(Data under study Opens)
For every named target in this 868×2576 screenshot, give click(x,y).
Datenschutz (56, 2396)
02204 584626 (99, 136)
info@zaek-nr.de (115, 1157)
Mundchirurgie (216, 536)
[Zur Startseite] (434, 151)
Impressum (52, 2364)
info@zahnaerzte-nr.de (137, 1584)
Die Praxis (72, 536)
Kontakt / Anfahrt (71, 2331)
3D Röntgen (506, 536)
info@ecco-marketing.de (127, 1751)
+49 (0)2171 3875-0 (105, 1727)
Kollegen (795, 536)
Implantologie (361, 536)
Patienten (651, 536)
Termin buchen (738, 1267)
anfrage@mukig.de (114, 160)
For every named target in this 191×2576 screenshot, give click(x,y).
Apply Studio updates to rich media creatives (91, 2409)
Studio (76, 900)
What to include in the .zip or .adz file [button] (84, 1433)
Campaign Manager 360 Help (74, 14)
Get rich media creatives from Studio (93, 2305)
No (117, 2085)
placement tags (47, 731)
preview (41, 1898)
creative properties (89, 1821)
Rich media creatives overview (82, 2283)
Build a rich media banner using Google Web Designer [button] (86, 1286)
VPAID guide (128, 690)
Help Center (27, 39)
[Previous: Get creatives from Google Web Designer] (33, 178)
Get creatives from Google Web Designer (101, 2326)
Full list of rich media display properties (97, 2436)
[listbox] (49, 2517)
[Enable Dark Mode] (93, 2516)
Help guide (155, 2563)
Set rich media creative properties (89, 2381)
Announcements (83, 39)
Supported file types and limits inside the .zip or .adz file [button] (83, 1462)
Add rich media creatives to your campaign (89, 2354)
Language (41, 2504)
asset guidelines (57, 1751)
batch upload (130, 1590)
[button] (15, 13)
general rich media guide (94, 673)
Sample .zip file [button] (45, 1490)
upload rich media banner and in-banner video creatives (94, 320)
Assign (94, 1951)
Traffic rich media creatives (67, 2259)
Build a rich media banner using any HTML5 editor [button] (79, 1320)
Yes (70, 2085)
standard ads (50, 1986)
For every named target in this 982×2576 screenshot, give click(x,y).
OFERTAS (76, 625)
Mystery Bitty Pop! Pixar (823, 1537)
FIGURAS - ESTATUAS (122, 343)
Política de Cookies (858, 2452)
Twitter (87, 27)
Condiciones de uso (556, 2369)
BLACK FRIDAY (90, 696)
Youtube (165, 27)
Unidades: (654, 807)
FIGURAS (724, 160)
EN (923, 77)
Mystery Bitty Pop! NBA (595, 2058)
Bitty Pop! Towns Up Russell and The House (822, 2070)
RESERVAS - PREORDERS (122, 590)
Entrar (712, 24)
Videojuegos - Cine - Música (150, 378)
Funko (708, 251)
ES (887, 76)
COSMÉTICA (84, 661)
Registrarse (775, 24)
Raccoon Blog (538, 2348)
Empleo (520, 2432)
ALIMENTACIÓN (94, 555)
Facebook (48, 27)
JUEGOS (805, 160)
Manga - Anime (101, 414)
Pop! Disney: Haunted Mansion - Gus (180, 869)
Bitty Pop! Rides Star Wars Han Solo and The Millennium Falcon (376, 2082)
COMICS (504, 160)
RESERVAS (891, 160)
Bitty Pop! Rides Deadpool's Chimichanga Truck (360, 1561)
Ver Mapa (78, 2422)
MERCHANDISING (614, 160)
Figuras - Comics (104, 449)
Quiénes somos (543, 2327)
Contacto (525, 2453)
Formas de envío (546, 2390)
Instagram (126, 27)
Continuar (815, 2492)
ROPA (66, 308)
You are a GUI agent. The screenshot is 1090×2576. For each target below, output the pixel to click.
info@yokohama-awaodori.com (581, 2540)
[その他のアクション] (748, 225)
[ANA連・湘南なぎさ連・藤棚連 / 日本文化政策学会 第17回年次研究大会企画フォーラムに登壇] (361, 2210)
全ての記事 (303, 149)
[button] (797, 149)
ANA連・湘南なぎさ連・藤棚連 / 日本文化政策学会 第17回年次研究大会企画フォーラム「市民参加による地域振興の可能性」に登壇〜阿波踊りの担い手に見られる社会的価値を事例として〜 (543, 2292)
(Data under study Closes)
Every record must be given again exactly as it was written.

For every named target in this 868×2576 screenshot, give click(x,y).
Datenschutz (56, 2396)
02204 584626 (99, 136)
info@zaek-nr.de (115, 1157)
Mundchirurgie (216, 536)
[Zur Startseite] (434, 151)
Impressum (52, 2364)
info@zahnaerzte-nr.de (137, 1584)
Die Praxis (72, 536)
Kontakt / Anfahrt (71, 2331)
3D Röntgen (506, 536)
info@ecco-marketing.de (127, 1751)
+49 (0)2171 3875-0 (105, 1727)
Kollegen (795, 536)
Implantologie (361, 536)
Patienten (651, 536)
Termin buchen (738, 1267)
anfrage@mukig.de (114, 160)
For every named target in this 191×2576 screenshot, give click(x,y).
Apply Studio updates to rich media creatives (91, 2409)
Studio (76, 900)
What to include in the .zip or .adz file [button] (84, 1433)
Campaign Manager 360 Help (74, 14)
Get rich media creatives from Studio (93, 2305)
No (117, 2085)
placement tags (47, 731)
preview (41, 1898)
creative properties (89, 1821)
Rich media creatives overview (82, 2283)
Build a rich media banner using Google Web Designer [button] (86, 1286)
VPAID guide (128, 690)
Help Center (27, 39)
[Previous: Get creatives from Google Web Designer] (33, 178)
Get creatives from Google Web Designer (101, 2326)
Full list of rich media display properties (97, 2436)
[listbox] (49, 2517)
[Enable Dark Mode] (93, 2516)
Help guide (155, 2563)
Set rich media creative properties (89, 2381)
Announcements (83, 39)
Supported file types and limits inside the .zip or .adz file [button] (83, 1462)
Add rich media creatives to your campaign (89, 2354)
Language (41, 2504)
asset guidelines (57, 1751)
batch upload (130, 1590)
[button] (15, 13)
general rich media guide (94, 673)
Sample .zip file [button] (45, 1490)
upload rich media banner and in-banner video creatives (94, 320)
Assign (94, 1951)
Traffic rich media creatives (67, 2259)
Build a rich media banner using any HTML5 editor [button] (79, 1320)
Yes (70, 2085)
standard ads (50, 1986)
For every named target in this 982×2576 screenshot, give click(x,y).
OFERTAS (76, 625)
Mystery Bitty Pop! Pixar (823, 1537)
FIGURAS - ESTATUAS (122, 343)
Política de Cookies (858, 2452)
Twitter (87, 27)
Condiciones de uso (556, 2369)
BLACK FRIDAY (90, 696)
Youtube (165, 27)
Unidades: (654, 807)
FIGURAS (724, 160)
EN (923, 77)
Mystery Bitty Pop! NBA (595, 2058)
Bitty Pop! Towns Up Russell and The House (822, 2070)
RESERVAS - PREORDERS (122, 590)
Entrar (712, 24)
Videojuegos - Cine - Música (150, 378)
Funko (708, 251)
ES (887, 76)
COSMÉTICA (84, 661)
Registrarse (775, 24)
Raccoon Blog (538, 2348)
Empleo (520, 2432)
ALIMENTACIÓN (94, 555)
Facebook (48, 27)
JUEGOS (805, 160)
Manga - Anime (101, 414)
Pop! Disney: Haunted Mansion - Gus (180, 869)
Bitty Pop! Rides Star Wars Han Solo and The Millennium Falcon (376, 2082)
COMICS (504, 160)
RESERVAS (891, 160)
Bitty Pop! Rides Deadpool's Chimichanga Truck (360, 1561)
Ver Mapa (78, 2422)
MERCHANDISING (614, 160)
Figuras - Comics (104, 449)
Quiénes somos (543, 2327)
Contacto (525, 2453)
Formas de envío (546, 2390)
Instagram (126, 27)
Continuar (815, 2492)
ROPA (66, 308)
You are a GUI agent. The screenshot is 1090×2576. For each target below, output the pixel to click.
info@yokohama-awaodori.com (581, 2540)
[その他のアクション] (748, 225)
[ANA連・湘南なぎさ連・藤棚連 / 日本文化政策学会 第17回年次研究大会企画フォーラムに登壇] (361, 2210)
全ての記事 (303, 149)
[button] (797, 149)
ANA連・湘南なぎさ連・藤棚連 / 日本文化政策学会 第17回年次研究大会企画フォーラム「市民参加による地域振興の可能性」に登壇〜阿波踊りの担い手に見られる社会的価値を事例として〜 (543, 2292)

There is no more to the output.